Thursday, November 02, 2006

Rockettes

This morning when I came downstairs there was a centipede in the sink on the black lid of my thermos mug. I screamed. This will encourage me to do the dishes before bed. Centipedes, I have discovered, love water as much as I do, but this is about all we have in common. If Radio City Music Hall had a centipede perform they wouldn’t have to hire the Rockettes. But they’d have to give out very powerful binoculars to the members of the audience. My grandmother took me to the Radio City Christmas show when I was five. I was fascinated by the infinity of legs. I wanted to grow up to be a Rockette! My mother had other plans for me.

Grandmother Sophie had a vanity covered completely with mirrors. The most fascinating part was the box of mirror that was located where the chair would fit into the desk. My sister and I would kneel down on the carpet and squish ourselves into the mirrored box together and play for hours, clapping and turning our heads, looking at the infinitely repeated reflections of ourselves. The vanity drawers were made of mirror too. I would open them and find combs, hair nets, pink foam curlers, hard plastic curlers, bobby pins, heavy bejeweled pinch-on earrings, screw-on earrings, a million lipsticks, nail polish of all shades, eyebrow pencils, emery boards, more lipsticks, more bobby pins. I was fascinated by the earrings. The pinch ones hurt and the screw-on ones had to be so tight to stay on my six-year-old earlobes that they hurt too. Forget that! The infinity mirror box really was the best part.

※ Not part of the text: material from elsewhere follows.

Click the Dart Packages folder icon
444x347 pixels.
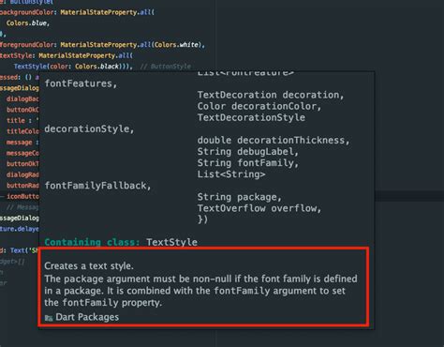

We’d be in there clapping and moving, watch our synchronized reflection, just like the Rockettes.

Grandpa Nat would open the window, even in mid-January, and lay down on the floor in the three-foot-square of sun while holding a reflector under his chin. He’d wear white plastic eye cups over his eyes. He was sunbathing. He loved how his blue eyes would pop when he was suntanned. He’d always accentuate his bright-eyed look by wearing a blue dress shirt. When Grandma would take us down in the elevator and out under the boardwalk to the beach, Grandpa would either nosh or sunbathe or stay at the window with his binoculars and watch the millions of bikini-clad girls from the sixth floor.